Plasmid DNA is an important starting material for the manufacturing of mRNA-based vaccines and therapies, as well as cell therapies. With the new facility, BioNTech plans to independently manufacture plasmid DNA for clinical product candidates and commercial products in the areas of cancer and infectious diseases.
The €40m ($43.8m) investment in the facility will provide both small scale clinical and large scale commercial plasmid DNA manufacturing.
Potential for several hundred million vaccine doses annually
The clinical scale plant has been operational since August, with BioNTech already manufacturing plasmids for its FixVac platform product candidates: such as lead candidate BNT111, an investigational cancer immunotherapy for the treatment of advanced melanoma which is in Phase 2 trials.
The commercial plant is anticipated to be operational by the end of 2023, subject to regulatory approval.
Plasmids are small, ring-shaped DNA sequences that can occur in bacteria in addition to their genomic DNA. They often encode additional acquired genetic information which for instance can confer antibiotic resistance on the bacterium.
Plasmids are used in the biopharmaceutical industry as vectors or transport vehicles for, amongst other things, the multiplication of genetic information or DNA sequences. A copy of a DNA sequence obtained from a plasmid can be used as a template to manufacture more than 500 mRNA strands.
After mRNA manufacturing, the DNA templates are filtered and discarded, and are therefore not part of the final vaccines or therapies.
BioNTech expects to manufacture plasmid DNA that can be utilized as starting material to manufacture mRNA for several hundred million vaccine doses or therapies annually, depending on the product.
Once the facility is fully operational and has gained the required regulatory approvals, the company plans to independently manufacture the majority of its own current regular demand for DNA plasmids in the new manufacturing facility.

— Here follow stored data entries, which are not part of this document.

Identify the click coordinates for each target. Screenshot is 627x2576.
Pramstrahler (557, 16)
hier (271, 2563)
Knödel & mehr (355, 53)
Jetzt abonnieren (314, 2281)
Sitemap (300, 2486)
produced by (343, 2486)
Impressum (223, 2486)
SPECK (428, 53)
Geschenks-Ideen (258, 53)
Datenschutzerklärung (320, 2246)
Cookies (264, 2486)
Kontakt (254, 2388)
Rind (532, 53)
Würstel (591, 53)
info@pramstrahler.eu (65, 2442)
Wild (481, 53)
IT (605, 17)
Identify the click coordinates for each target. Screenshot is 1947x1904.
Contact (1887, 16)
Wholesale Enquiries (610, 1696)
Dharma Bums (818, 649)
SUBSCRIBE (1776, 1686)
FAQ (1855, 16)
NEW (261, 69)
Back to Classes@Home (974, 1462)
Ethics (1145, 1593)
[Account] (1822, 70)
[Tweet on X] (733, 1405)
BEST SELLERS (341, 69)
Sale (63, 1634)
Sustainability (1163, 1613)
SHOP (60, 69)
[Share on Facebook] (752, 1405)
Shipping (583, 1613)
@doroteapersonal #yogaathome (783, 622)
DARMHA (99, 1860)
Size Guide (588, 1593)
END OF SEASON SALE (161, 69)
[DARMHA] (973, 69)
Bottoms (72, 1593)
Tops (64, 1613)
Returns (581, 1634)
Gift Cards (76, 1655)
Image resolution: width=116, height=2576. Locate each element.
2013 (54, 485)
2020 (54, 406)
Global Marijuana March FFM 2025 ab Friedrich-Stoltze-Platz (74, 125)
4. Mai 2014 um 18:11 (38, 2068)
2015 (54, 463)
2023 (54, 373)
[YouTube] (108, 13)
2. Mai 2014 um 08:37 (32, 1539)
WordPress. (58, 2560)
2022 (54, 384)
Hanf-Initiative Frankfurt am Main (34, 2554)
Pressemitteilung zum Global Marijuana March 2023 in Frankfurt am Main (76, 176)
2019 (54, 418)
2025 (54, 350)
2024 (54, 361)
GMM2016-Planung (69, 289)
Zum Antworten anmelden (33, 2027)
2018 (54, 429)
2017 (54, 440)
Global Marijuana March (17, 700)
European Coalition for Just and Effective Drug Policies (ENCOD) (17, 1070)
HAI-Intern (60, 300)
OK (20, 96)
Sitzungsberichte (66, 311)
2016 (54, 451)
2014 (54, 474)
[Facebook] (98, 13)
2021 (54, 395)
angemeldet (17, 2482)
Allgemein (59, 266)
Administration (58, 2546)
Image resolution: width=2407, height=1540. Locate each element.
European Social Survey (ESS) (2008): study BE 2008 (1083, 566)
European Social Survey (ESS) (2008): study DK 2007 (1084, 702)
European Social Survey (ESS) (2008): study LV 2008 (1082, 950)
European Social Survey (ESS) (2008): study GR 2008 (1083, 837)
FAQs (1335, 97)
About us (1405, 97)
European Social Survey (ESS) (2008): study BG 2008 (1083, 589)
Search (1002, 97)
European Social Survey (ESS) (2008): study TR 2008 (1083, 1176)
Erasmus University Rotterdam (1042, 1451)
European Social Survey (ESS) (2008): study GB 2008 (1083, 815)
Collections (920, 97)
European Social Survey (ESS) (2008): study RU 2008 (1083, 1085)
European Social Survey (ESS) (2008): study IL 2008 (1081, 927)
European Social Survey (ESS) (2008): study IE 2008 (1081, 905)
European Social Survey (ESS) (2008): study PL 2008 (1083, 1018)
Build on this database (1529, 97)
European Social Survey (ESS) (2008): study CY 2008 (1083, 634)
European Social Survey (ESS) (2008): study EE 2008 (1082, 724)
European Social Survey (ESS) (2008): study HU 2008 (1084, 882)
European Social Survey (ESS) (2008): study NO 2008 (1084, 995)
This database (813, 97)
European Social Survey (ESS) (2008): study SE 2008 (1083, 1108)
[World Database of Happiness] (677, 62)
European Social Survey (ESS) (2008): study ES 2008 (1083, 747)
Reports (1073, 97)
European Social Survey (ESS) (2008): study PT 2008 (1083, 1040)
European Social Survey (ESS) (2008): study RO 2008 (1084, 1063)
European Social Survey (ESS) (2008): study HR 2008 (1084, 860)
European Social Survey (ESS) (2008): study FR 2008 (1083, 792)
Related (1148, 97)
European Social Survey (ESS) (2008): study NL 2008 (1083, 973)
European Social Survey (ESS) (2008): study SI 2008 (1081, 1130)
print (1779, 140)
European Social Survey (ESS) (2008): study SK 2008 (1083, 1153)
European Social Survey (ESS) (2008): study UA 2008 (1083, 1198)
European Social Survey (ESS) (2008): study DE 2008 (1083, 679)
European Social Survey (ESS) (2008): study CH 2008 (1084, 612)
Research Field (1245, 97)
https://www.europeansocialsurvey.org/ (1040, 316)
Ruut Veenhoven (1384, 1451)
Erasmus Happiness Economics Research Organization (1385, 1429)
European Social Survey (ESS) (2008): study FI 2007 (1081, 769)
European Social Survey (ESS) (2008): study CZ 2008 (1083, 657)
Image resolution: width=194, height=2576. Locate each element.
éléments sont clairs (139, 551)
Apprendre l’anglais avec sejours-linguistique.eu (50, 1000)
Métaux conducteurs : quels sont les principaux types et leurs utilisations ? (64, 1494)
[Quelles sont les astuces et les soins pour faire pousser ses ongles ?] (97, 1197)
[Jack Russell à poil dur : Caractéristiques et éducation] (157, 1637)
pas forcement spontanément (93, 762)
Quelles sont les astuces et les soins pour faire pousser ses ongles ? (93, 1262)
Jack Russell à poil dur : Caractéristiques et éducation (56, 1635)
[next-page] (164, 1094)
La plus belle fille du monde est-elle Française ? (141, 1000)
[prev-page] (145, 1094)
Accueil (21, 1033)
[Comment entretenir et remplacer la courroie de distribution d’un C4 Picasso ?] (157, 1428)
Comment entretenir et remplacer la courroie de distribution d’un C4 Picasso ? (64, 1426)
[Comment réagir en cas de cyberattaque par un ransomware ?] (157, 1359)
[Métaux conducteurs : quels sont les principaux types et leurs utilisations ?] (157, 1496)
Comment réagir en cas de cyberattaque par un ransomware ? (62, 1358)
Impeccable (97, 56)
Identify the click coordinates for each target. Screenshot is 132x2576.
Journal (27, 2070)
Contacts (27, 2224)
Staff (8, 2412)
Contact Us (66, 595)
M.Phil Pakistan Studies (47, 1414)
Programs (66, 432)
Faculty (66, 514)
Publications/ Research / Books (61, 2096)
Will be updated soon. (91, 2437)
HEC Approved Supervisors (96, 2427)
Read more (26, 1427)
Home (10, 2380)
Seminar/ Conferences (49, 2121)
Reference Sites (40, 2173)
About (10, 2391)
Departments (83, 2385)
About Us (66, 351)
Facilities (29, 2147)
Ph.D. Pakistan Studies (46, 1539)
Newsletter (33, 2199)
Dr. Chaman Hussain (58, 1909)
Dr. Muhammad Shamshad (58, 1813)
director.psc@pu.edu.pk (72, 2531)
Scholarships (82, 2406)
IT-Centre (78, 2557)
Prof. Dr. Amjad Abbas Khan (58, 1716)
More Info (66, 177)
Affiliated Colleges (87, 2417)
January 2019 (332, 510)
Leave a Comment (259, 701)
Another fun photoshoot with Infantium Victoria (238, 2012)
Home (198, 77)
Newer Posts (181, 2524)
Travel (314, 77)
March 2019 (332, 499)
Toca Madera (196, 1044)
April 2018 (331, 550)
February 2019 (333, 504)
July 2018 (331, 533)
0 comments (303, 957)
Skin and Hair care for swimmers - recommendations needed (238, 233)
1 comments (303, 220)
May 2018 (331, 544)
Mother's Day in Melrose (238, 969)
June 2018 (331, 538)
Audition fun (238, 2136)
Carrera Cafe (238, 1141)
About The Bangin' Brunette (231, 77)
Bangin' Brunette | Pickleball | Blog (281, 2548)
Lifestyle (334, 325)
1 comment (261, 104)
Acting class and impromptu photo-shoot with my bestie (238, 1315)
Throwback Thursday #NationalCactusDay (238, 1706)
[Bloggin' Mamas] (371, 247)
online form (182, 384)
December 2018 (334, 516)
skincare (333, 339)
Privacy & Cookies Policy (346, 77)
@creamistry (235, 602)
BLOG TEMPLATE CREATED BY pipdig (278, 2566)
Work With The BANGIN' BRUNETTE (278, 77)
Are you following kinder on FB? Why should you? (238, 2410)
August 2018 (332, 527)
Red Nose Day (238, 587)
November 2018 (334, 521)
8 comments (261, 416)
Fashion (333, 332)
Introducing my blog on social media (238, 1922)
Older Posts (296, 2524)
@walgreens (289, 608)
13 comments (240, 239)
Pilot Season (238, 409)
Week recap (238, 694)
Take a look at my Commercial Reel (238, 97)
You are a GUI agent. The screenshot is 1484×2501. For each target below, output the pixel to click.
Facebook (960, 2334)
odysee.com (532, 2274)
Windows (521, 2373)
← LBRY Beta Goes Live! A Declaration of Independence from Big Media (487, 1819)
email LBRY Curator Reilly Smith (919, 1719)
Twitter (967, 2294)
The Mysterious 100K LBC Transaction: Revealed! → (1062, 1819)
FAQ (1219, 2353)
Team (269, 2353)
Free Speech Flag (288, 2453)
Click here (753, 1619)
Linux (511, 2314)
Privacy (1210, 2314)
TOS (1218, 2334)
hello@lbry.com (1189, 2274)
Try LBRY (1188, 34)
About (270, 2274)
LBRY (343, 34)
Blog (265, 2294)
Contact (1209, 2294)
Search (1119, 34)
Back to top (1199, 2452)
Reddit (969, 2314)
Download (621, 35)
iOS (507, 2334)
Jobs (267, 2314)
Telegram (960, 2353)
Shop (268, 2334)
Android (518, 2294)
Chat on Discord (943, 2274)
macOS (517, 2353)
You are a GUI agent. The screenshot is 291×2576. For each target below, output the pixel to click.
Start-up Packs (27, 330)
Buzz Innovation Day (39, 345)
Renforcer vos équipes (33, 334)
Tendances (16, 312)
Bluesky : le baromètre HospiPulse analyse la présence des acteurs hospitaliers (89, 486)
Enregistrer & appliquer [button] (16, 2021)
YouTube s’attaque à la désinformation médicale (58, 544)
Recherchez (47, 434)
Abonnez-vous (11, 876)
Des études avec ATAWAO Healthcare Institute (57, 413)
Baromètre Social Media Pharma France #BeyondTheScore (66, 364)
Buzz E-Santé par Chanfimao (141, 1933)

It says the new facility will enable faster production cycles and shorter delivery times for plasmid DNA for a number of clinical product candidates and commercial products.
Temporary peaks in demand will continue to be covered through partnered suppliers.
BioNTech says this model will increase its flexibility and autonomy in manufacturing starting materials for its oncology and COVID-19 vaccine pipelines, as well as boosting pandemic preparedness.
Investing in Marburg
BioNTech acquired the Marburg site from Novartis in 2020: and has since created one of the largest manufacturing facilities for mRNA-based vaccines in Europe.
As part of its long-term development plan, BioNTech has continued to invest in the site, with the number of employees doubling to around 700 since the acquisition of the site.
German Chancellor Olaf Scholz is visiting the new manufacturing facility in Marburg today (Feb 2) together with BioNTech co-founders Prof. Ugur Sahin, M.D., Chief Executive Officer, and Prof. Özlem Türeci, M.D., Chief Medical Officer.
“Since we acquired our manufacturing site in Marburg in the fall of 2020, we have continuously invested in the site to expand our manufacturing capacities and capabilities. Plasmid manufacturing is an exciting and important part of mRNA manufacturing that we expect to be able to cover in-house soon,” said Prof. Ugur Sahin.
“We plan to manufacture mRNA-based products for a broad range of clinical trial candidates at our Marburg site while we are preparing production measures for the commercial manufacturing of personalized oncology therapeutics.”
BioNTech’s product pipeline currently consists of 22 product candidates across 26 clinical trials.